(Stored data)
-- Opening Marker --
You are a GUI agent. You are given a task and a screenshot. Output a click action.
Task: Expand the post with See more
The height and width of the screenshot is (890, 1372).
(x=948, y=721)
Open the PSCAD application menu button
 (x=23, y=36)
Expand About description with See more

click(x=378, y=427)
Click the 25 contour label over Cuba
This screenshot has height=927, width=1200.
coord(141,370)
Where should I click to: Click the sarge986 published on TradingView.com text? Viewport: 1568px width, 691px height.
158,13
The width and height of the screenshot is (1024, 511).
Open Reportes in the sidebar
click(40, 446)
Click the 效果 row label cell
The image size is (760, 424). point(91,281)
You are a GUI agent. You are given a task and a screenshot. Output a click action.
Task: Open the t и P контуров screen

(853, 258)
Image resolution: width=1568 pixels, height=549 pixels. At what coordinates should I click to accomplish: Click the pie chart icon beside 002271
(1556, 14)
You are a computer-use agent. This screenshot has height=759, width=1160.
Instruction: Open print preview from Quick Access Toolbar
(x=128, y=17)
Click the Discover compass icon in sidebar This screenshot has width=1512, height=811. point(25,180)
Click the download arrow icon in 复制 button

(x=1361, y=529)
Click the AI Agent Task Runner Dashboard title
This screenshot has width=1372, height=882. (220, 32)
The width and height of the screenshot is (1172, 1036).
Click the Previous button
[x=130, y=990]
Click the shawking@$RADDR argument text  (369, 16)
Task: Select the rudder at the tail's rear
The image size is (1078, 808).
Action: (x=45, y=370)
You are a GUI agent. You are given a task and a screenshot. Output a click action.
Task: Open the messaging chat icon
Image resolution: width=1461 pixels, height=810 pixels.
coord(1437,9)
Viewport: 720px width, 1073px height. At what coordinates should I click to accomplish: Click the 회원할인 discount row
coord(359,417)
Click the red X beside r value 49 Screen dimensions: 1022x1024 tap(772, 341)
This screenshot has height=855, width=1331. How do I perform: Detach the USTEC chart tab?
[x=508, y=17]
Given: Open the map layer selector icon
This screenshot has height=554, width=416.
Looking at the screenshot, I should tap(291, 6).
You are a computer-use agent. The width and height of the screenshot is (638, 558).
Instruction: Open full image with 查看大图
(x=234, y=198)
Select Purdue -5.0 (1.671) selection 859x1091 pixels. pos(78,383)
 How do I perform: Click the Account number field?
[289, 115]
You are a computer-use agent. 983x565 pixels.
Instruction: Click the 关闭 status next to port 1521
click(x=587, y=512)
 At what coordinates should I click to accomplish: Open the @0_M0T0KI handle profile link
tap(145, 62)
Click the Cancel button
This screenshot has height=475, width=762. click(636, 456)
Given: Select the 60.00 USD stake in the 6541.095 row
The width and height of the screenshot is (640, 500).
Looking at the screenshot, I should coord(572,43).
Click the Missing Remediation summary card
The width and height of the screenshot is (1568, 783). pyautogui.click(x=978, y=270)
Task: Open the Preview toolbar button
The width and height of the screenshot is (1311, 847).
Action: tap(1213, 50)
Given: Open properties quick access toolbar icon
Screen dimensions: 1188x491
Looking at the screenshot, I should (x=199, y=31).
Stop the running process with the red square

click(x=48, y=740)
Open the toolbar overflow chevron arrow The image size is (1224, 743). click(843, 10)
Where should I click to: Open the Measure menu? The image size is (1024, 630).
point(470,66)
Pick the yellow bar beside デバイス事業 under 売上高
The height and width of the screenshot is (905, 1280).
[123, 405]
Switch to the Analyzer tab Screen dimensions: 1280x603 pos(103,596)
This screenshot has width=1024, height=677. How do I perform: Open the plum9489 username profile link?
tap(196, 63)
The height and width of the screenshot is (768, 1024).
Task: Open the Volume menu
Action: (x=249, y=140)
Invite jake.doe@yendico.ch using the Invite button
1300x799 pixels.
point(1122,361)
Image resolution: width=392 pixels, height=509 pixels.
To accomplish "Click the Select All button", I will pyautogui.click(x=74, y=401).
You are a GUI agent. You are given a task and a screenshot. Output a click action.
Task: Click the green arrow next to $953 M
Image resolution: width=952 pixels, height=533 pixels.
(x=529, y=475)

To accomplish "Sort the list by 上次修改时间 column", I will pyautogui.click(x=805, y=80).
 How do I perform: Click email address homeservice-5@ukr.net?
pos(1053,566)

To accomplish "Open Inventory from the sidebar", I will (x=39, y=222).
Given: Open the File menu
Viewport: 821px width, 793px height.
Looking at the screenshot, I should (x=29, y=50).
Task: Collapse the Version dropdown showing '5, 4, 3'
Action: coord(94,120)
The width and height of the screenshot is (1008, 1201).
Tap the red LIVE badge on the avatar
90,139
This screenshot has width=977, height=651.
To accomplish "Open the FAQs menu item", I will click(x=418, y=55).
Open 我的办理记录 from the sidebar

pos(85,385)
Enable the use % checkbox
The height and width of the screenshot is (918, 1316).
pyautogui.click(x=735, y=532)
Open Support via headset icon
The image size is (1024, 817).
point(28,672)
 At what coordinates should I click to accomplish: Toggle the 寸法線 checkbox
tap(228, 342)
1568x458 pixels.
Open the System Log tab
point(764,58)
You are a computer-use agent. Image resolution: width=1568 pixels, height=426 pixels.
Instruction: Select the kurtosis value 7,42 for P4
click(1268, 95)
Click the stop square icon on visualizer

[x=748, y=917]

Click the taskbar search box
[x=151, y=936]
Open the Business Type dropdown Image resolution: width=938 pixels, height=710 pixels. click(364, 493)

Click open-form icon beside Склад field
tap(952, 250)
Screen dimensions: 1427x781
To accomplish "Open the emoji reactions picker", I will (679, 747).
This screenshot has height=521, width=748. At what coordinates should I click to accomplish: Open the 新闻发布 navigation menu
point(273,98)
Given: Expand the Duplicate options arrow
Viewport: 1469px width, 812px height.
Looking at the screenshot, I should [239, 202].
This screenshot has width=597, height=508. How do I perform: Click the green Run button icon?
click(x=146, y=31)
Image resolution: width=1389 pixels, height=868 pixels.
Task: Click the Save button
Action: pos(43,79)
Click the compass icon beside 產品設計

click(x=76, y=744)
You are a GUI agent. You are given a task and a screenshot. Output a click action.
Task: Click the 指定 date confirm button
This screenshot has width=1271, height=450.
-- Closing Marker --
Copy out exactly the lines from the one containing "This screenshot has height=521, width=748." through the last line above, keeping both end lines.

### Result of the task
This screenshot has height=521, width=748. At what coordinates should I click to accomplish: Open the 新闻发布 navigation menu
point(273,98)
Given: Expand the Duplicate options arrow
Viewport: 1469px width, 812px height.
Looking at the screenshot, I should [239, 202].
This screenshot has width=597, height=508. How do I perform: Click the green Run button icon?
click(x=146, y=31)
Image resolution: width=1389 pixels, height=868 pixels.
Task: Click the Save button
Action: pos(43,79)
Click the compass icon beside 產品設計

click(x=76, y=744)
You are a GUI agent. You are given a task and a screenshot. Output a click action.
Task: Click the 指定 date confirm button
This screenshot has width=1271, height=450.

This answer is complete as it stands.